Na cena em questão, o soturno personagem de Henrique Larré e seu amigo voltam da ponte onde os suicídios da vila costumam acontecer, pela mesma estrada em que a Jingle Jangle filmava seus vídeos. O clima muito penoso se dissolve lentamente, e culmina com o rapaz subindo na bicicleta do amigo, e sumindo com ele para fora do quadro. O que se segue é uma aproximação ainda mais íntima, com um dos rapazes tirando uma foto do outro e dizendo que vai guardar aquilo para sempre, o que deixa ambos frente à um abismo de sentimentos que as outras atribulações sensoriais parecem ter tirado de seu foco. Se no filme de Ribeiro, aquele que pegava carona na bicicleta era na verdade o que fornecia apoio, e o protagonismo se dividia entre ambos, no ciclo de carinho e segurança que estabelecia a relação entre eles, e portanto sendo perfeitamente representado por este teste de confiança em se deixar ser guiado no escuro por uma mão no ombro que lhe inspira a mais bruta confiança; Filho prefere não atribuir preciosismos ao momento que Larré -aquele que se apoia porque realmente precisa de apoio- encontra um lampejo de liberdade em não mais andar com seus próprios pés, o que é, entre tantas outras, uma de suas grandes questões ao longo da trama. De qualquer maneira, colocando os três momentos lado a lado, longe de qualquer amarra narrativa, é muito difícil não se contagiar com a esperança que eles sugerem; esperança de quem sabe um dia pegar uma carona pra qualquer lugar fora do plano.

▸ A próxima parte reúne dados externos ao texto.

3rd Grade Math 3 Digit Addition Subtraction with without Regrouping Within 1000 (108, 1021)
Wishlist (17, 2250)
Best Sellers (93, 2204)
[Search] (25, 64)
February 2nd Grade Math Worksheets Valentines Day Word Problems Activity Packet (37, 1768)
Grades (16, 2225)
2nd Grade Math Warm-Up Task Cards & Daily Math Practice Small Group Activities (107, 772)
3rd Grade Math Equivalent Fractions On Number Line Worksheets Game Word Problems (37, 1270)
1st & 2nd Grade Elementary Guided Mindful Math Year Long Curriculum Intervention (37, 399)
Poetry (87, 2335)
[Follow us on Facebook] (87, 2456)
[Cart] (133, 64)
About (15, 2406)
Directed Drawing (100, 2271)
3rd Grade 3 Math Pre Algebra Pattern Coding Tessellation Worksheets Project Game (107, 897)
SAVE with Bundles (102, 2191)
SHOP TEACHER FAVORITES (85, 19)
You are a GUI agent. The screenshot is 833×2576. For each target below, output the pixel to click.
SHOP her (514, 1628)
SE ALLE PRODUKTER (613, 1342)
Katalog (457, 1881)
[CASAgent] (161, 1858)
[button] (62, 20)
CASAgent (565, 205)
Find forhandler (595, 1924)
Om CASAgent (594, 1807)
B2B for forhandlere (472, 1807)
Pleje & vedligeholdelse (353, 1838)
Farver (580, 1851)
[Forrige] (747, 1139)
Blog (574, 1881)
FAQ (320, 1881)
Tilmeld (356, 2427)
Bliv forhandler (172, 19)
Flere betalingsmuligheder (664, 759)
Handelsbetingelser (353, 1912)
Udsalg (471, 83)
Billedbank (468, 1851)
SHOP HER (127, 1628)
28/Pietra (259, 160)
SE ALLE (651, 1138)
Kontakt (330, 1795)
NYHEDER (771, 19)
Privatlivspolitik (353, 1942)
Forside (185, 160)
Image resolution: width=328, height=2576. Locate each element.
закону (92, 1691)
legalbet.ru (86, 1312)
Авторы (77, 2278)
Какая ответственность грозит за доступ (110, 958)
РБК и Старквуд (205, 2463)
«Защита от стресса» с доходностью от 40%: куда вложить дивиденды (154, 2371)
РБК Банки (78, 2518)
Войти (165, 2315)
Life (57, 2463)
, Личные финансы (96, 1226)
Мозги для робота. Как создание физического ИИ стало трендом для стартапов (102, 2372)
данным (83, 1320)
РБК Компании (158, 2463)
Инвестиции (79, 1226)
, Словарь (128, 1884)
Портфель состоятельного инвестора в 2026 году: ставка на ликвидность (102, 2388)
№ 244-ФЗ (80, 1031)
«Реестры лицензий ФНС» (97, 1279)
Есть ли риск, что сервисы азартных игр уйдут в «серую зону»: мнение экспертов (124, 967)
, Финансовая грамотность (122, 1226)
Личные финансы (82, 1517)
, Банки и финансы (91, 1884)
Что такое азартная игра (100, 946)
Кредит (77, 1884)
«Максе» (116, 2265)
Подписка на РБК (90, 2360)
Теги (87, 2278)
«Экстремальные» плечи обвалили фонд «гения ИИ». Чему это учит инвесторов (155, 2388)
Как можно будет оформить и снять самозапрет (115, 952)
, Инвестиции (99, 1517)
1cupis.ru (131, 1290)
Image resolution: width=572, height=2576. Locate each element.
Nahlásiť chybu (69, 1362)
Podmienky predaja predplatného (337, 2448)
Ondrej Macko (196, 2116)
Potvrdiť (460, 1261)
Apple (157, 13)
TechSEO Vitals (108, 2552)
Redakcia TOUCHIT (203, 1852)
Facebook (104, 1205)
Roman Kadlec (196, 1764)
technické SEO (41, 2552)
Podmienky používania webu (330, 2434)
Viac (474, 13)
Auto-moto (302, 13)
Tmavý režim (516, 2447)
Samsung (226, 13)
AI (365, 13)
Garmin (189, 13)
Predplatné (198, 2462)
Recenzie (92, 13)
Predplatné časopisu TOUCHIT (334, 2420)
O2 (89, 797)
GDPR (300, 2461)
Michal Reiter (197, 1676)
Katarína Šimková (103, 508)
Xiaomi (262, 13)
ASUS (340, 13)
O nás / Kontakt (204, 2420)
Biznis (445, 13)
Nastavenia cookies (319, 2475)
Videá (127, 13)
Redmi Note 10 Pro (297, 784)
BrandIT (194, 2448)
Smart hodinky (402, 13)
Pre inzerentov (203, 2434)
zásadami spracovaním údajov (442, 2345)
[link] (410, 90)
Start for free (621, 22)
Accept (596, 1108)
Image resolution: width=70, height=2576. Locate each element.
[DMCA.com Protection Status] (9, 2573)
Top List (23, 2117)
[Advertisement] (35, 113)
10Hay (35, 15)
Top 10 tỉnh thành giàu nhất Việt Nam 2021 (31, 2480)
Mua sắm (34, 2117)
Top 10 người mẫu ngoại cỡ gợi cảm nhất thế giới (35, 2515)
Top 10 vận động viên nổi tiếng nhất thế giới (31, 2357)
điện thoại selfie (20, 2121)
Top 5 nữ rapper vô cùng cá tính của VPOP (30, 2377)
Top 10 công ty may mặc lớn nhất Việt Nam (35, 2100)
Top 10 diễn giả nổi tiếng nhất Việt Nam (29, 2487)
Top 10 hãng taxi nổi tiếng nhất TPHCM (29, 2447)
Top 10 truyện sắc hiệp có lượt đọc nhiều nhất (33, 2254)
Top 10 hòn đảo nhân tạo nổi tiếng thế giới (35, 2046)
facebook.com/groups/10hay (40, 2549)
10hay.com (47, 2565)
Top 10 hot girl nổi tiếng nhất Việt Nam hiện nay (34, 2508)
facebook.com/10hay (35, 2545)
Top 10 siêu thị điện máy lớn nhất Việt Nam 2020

Em sequência: Weekend, e a bicicleta no centro do plano, mantendo a atenção e o interesse nos personagens; Hoje Eu Quero Voltar Sozinho e os planos entrecortados, potencializando a emoção e o perigo daquela situação, mas contrapondo em closes a felicidade e leveza dos garotos ao fazer aquilo; e por fim, a sequência em Os Famosos e os Duendes da Morte, que caminha lenta e majestosamente da mais densa tristeza até uma delicada, ainda que passageira, sensação de alegria, mas sempre permeado por certa tensão sexual. Enquanto o filme de Andrew Haigh mantêm seu tom naturalista, deixando os sons da cidade dominarem o plano, os dois brasileiros sublinham suas intenções climáticas com a música melancólica de Nelo Johann ou divertida do Belle & Sebastian.

Filmes citados:
Weekend (★★★★★)
Andrew Haigh, Reino Unido, 2011
Hoje Eu Quero Voltar Sozinho (★★★½)
Daniel Ribeiro, Brasil, 2014
Os Famosos e Os Duendes da Morte (★★★★)
Esmir Filho, Brasil, 2009

p.s.: Ganhei esta imagem de um amigo; O Verão de Giácomo, de Alessandro Comodin. Belo.